SUPPLIED TEXT:
In mainly Muslim Kosovo, the impact on family honor of admitting one has been raped, has discouraged some women from applying for compensation as victims of atrocities committed during the 1998–99 war with Serbia.

==== Denmark ====

In Denmark, the migration authority published that 24% of immigrants of non-Western heritage and their offspring of ages 18–29 were limited in their choice of partner by their relatives. The report showed a higher incidence for women than men and in areas with high concentrations of migrants, 59% were limited in choice of partner. Of migrant women who lived in high-concentration areas, fewer of those in education or employment were limited. Of migrant women who live in areas with a low share of migrants, 22% were limited in partner choice. It was also shown that migrant youth are more limited if their social circles only comprises other migrants when it came to choosing a partner.

==== Norway ====
In 2018, an investigation into court cases involving domestic violence against children showed that 47% of the cases involved parents who were both born abroad. According to a researcher at Norwegian Police University College the over-representation was due to cultural (honor culture) and legal differences in Norway and foreign countries.

==== Sweden ====

The Swedish National Police Board and the Swedish Prosecution Authority define honor related crime as crimes against a relative who, according to the perpetrator and his family's point of view has dishonoured the family honor. These crimes are intended to prevent the family honor being damaged or to restore damaged or lost family honor.

The most serious honor related crime is often organised and deliberate. Incidents include torture, forced suicides, forced marriages, rapes, kidnapping, assault, mortal threats, extortion and protecting a criminal.

DATA:

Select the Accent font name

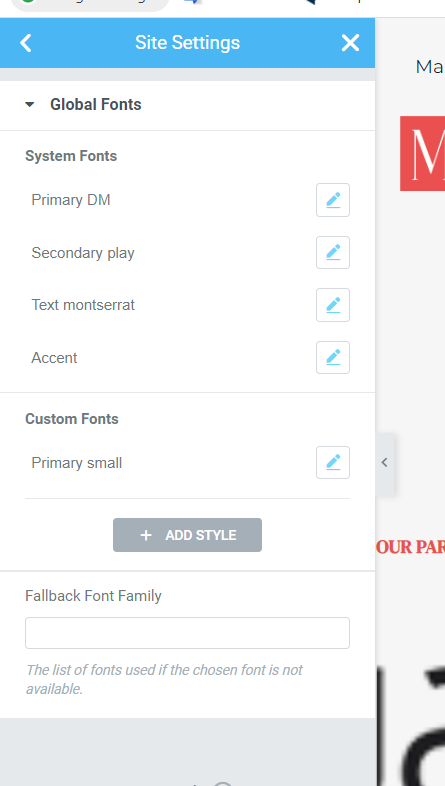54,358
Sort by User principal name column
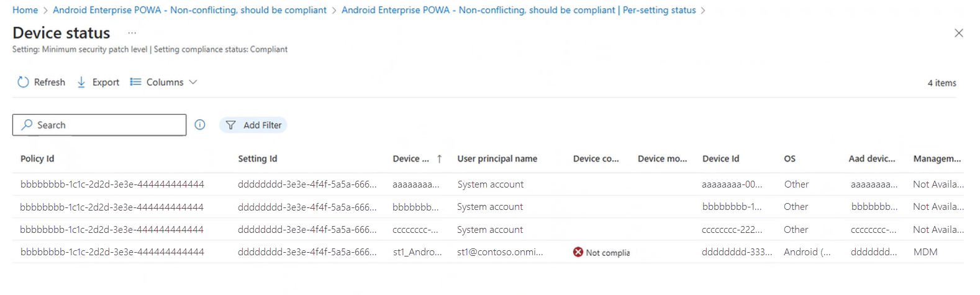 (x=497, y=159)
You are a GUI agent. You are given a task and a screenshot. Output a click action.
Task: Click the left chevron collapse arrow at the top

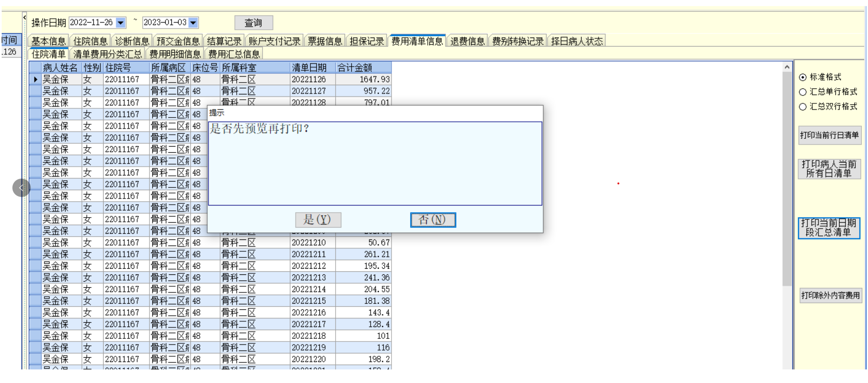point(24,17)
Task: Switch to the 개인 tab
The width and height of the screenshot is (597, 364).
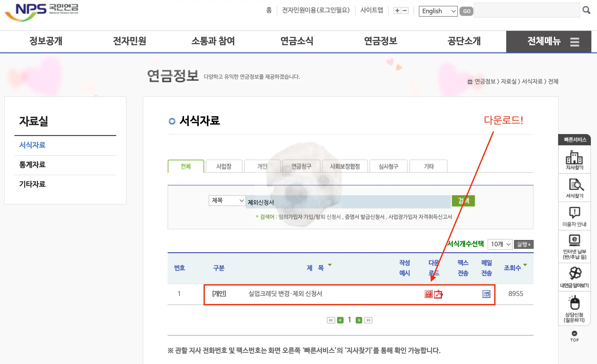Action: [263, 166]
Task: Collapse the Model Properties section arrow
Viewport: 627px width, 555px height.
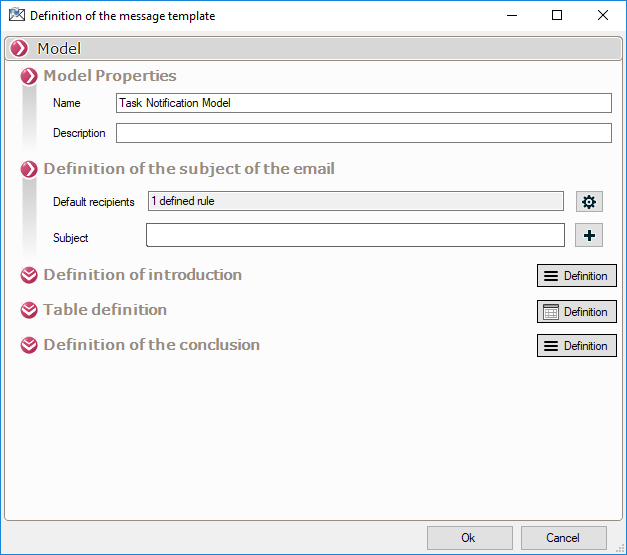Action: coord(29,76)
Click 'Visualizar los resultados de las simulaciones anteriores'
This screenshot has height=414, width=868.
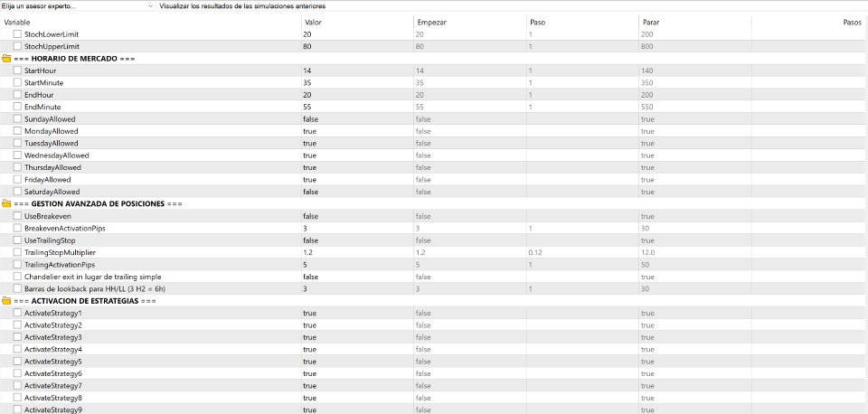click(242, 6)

...

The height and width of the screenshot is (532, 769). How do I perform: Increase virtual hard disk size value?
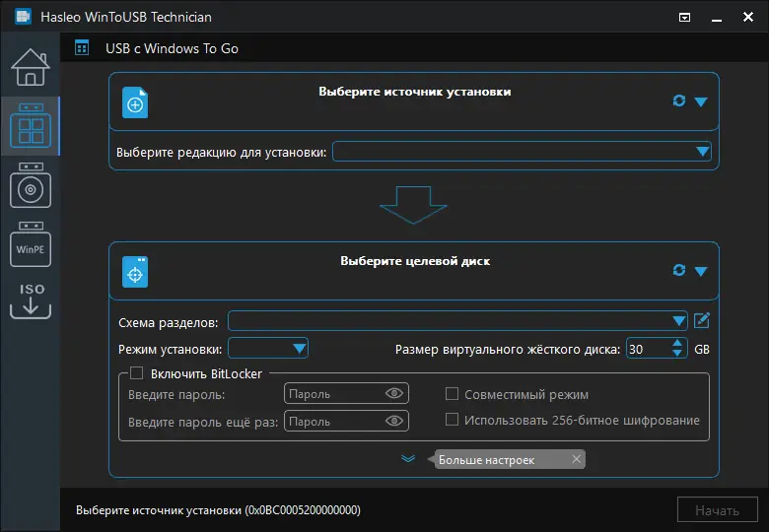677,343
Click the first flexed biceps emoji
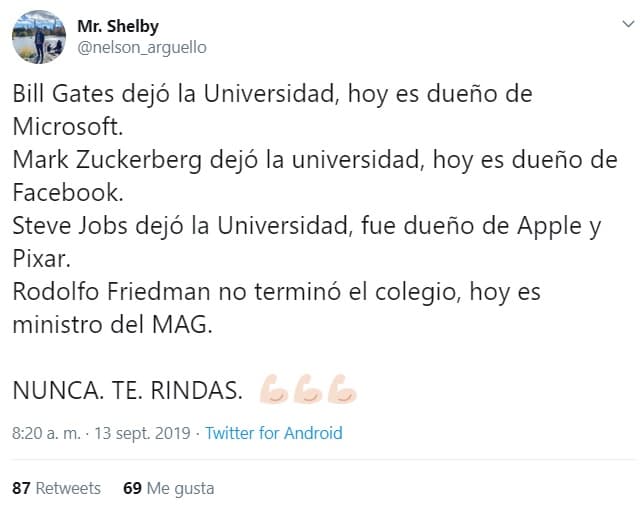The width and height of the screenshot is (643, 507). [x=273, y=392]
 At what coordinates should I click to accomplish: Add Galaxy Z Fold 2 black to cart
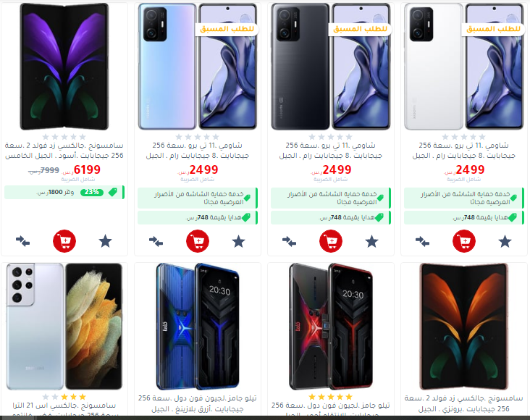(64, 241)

REQUESTS:
- A) Reproduce the passage on honor-related crime word for word, starting at "In Denmark, the" and ending at "choosing a partner.".
- B) Pick up the passage on honor-related crime after its final sentence and keep writing it.

ANSWERS PER TASK:
- A)
In Denmark, the migration authority published that 24% of immigrants of non-Western heritage and their offspring of ages 18–29 were limited in their choice of partner by their relatives. The report showed a higher incidence for women than men and in areas with high concentrations of migrants, 59% were limited in choice of partner. Of migrant women who lived in high-concentration areas, fewer of those in education or employment were limited. Of migrant women who live in areas with a low share of migrants, 22% were limited in partner choice. It was also shown that migrant youth are more limited if their social circles only comprises other migrants when it came to choosing a partner.

- B)
In a 2009 study by the Swedish Agency for Youth and Civil Society (MUCF), about 70,000 individuals of ages 16–25 stated they could not freely choose whom to marry. The MUCF report is limited to people aged 16–25 and for instance excludes adult women who wish to divorce but are threatened with violence due to family honor. Women in such situations face a greater threat as they are persecuted by both their own extended family and that of the husband. Some women's shelters report that nearly all women who seek refuge with them are fleeing honor based violence. In 2012, the county administrative board of Östergötland got a mandate to coordinate efforts against honor culture-based violence and persecution.

According to an investigation of 3,000 cases by newspaper Göteborgsposten, the most common scenario are girls being supervised and banned from being outside the home after school hours, who are forced to wear an Islamic veil and girls risking a forced marriage. About 80% of the child victims have been physically abused, most frequently with bare hands but also being beaten with belts or cables. In several cases the children have been burned with kitchen utensils or metal objects.

According to John Åberg, the exact number of people who experience honor-related oppression in Sweden is unknown. State statistics put the number around 70,000. Researcher Astrid Schlytter claims, based on research conducted on British and other European populations, that the number of people who experience honor culture (Swedish: hedersförtryck) could be as high as 240,000.

==== United Kingdom ====
In the UK, honor crimes include forced marriage and female genital mutilation and honour based crimes disproportionally affect women from ethnic minorities. The number of honor crimes reported to police increased from 3,335 in 2014 to 5,595 in 2015, an increase of 68%, before a slight drop to 5,105 in 2016. Figures published by the Crown Prosecution Service showed that 256 crimes were referred to the CPS by police in 2016–17, about 5% of the cases reported. Of the 256 referrals, 215 lead to prosecutions which resulted in 122 convictions.

===North America===

==== United States ====

According to the United States Department of Justice in 2015 there were about 23–27 honor killings per year in the previous decade in the country.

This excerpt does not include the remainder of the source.